**TASK REQUIREMENTS:** What is the count of lines in the records that include "button"? Reply with that number alone.

**GIVEN DATA:**
————

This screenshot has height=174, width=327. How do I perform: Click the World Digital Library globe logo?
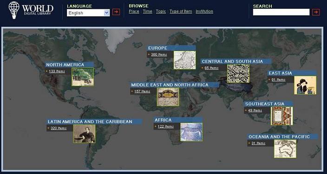coord(14,10)
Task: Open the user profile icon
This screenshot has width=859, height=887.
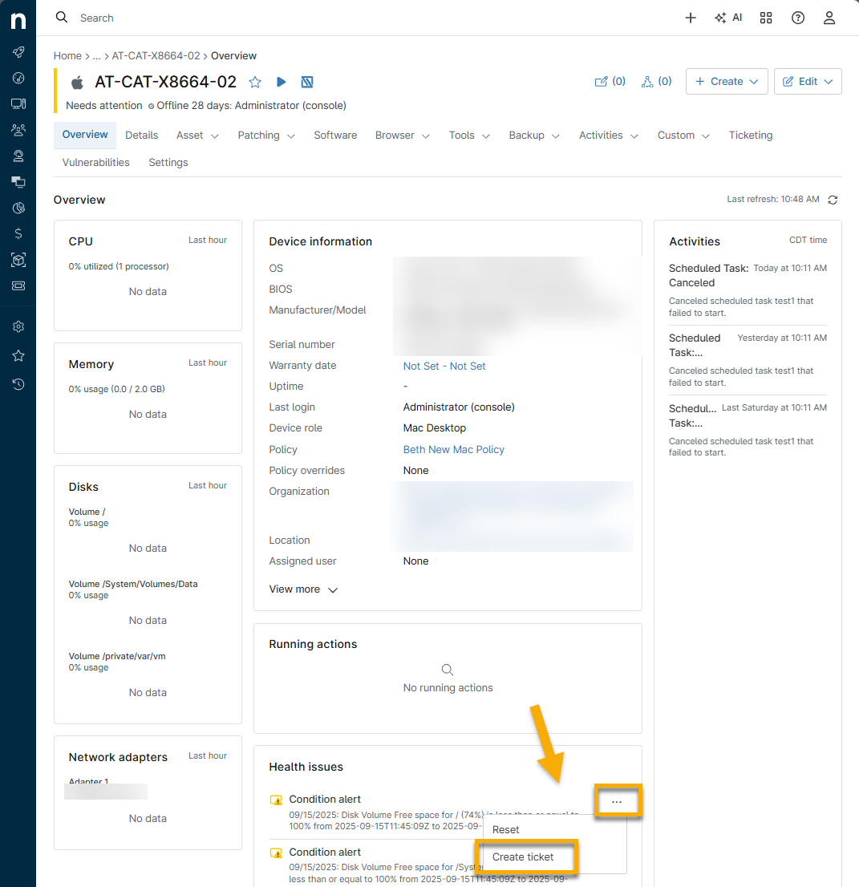Action: 830,18
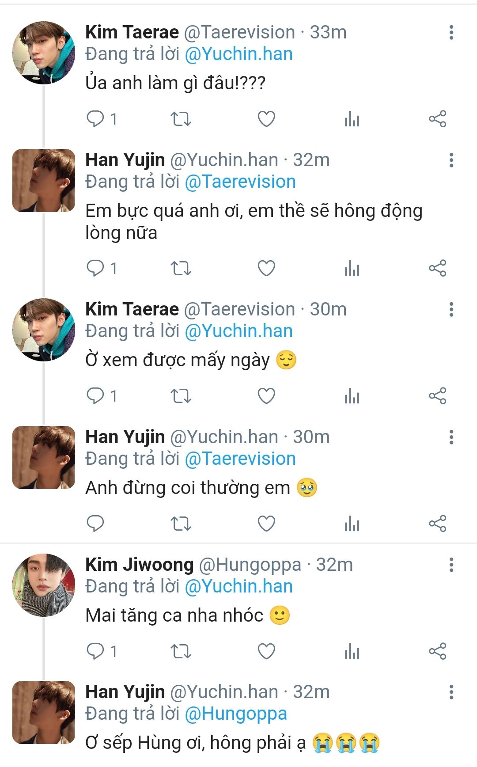Open more options for Kim Taerae's 33m tweet
Viewport: 477px width, 767px height.
tap(451, 33)
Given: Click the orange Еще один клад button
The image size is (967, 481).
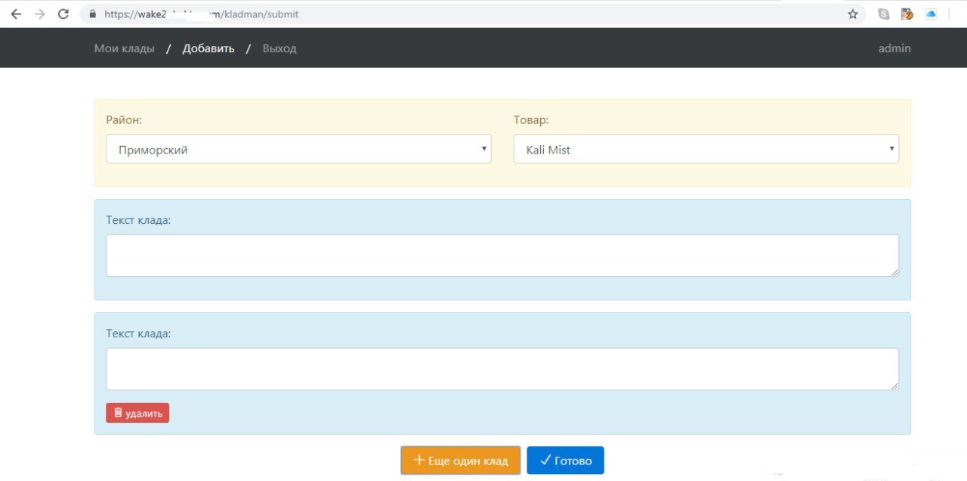Looking at the screenshot, I should (x=461, y=461).
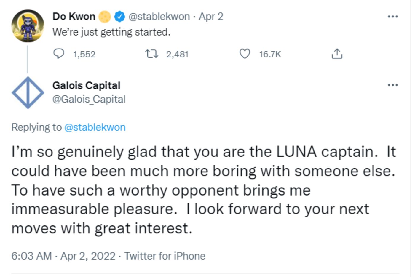Click the 16.7K likes count
Screen dimensions: 415x277
click(x=270, y=54)
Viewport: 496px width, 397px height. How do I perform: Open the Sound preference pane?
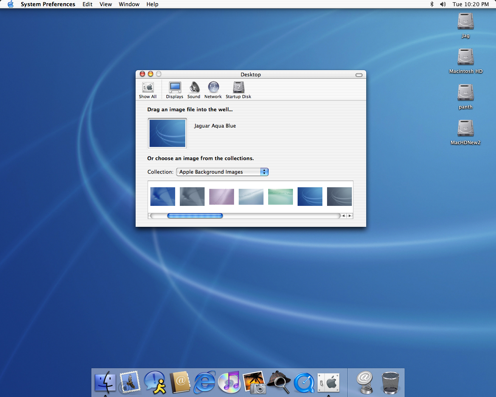194,90
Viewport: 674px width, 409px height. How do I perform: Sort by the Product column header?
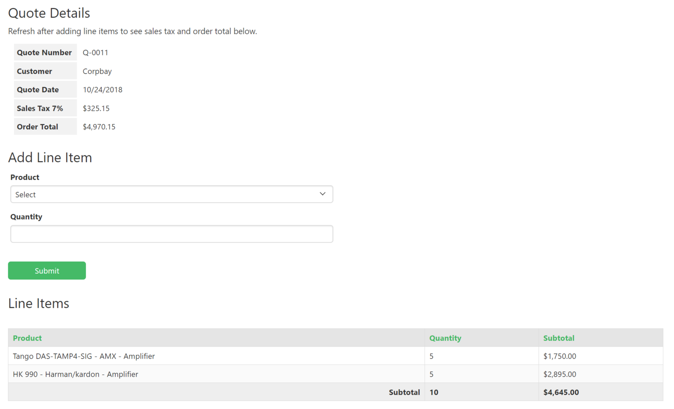coord(27,338)
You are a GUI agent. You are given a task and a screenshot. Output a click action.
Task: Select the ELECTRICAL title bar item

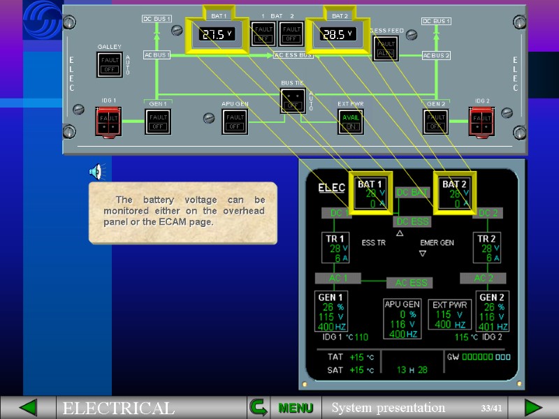click(x=119, y=408)
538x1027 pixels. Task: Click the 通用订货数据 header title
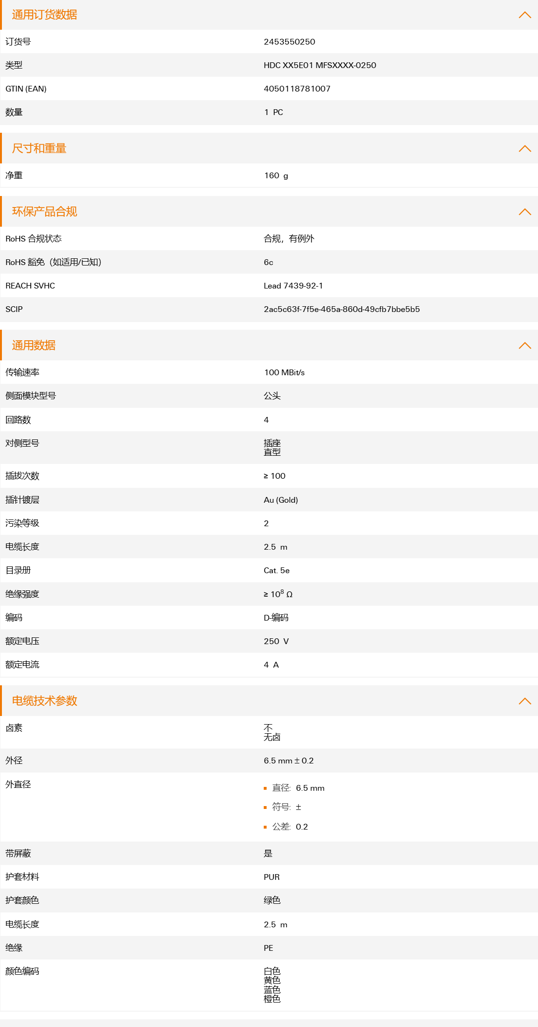click(x=44, y=15)
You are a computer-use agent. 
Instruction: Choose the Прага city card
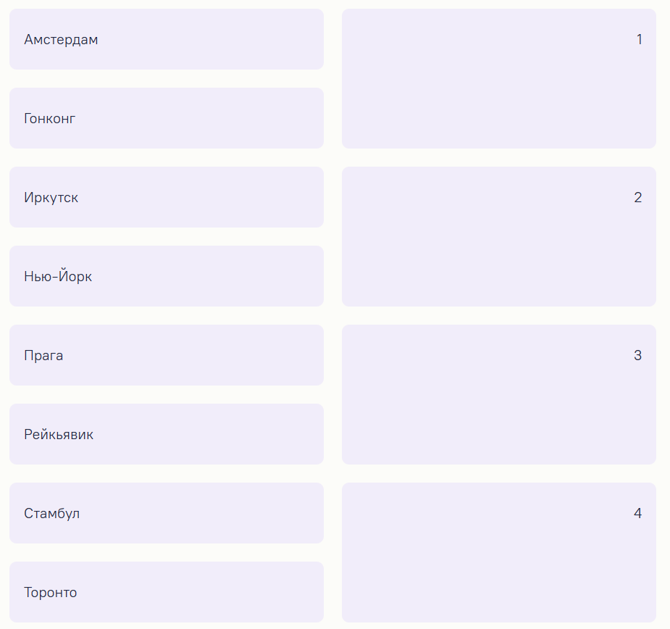[166, 355]
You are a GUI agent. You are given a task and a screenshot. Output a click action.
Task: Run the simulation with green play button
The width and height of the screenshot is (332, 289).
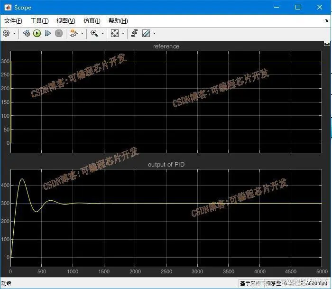(x=37, y=33)
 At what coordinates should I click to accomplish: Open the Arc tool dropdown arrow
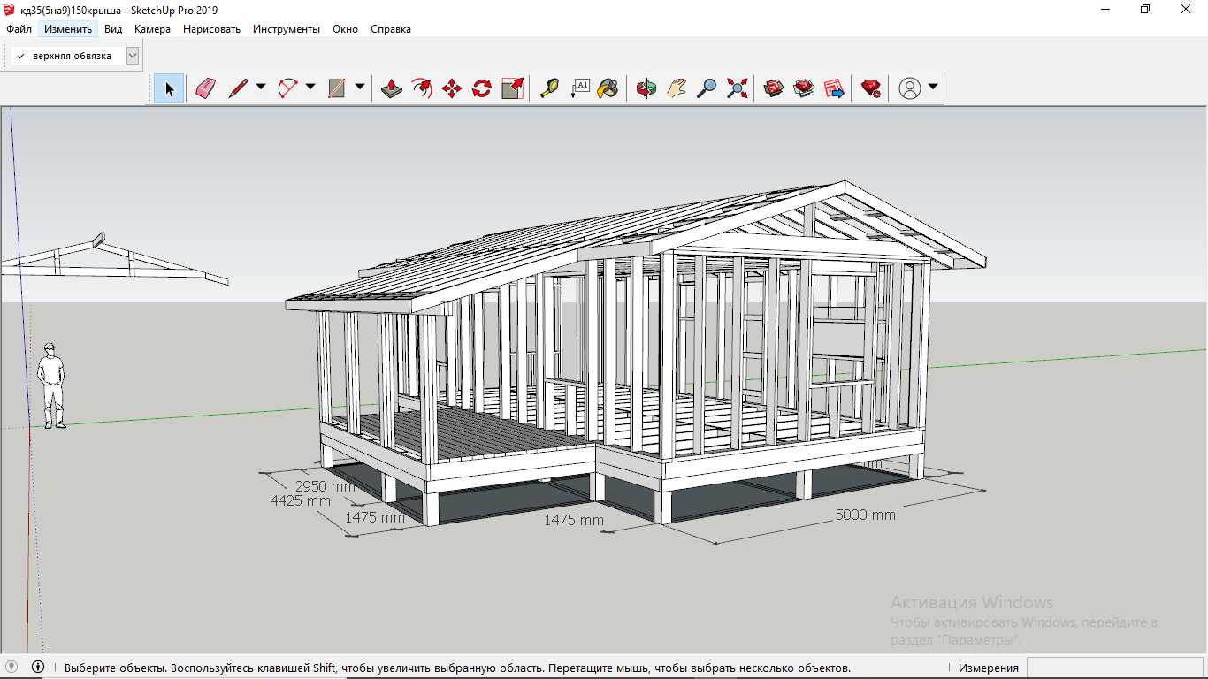pyautogui.click(x=310, y=87)
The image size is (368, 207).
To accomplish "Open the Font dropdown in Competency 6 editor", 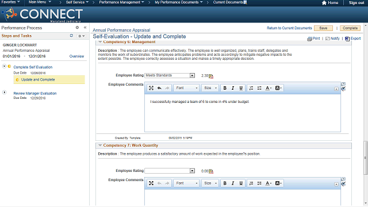I will click(186, 88).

————

**RESPONSE TO THE TASK:** 2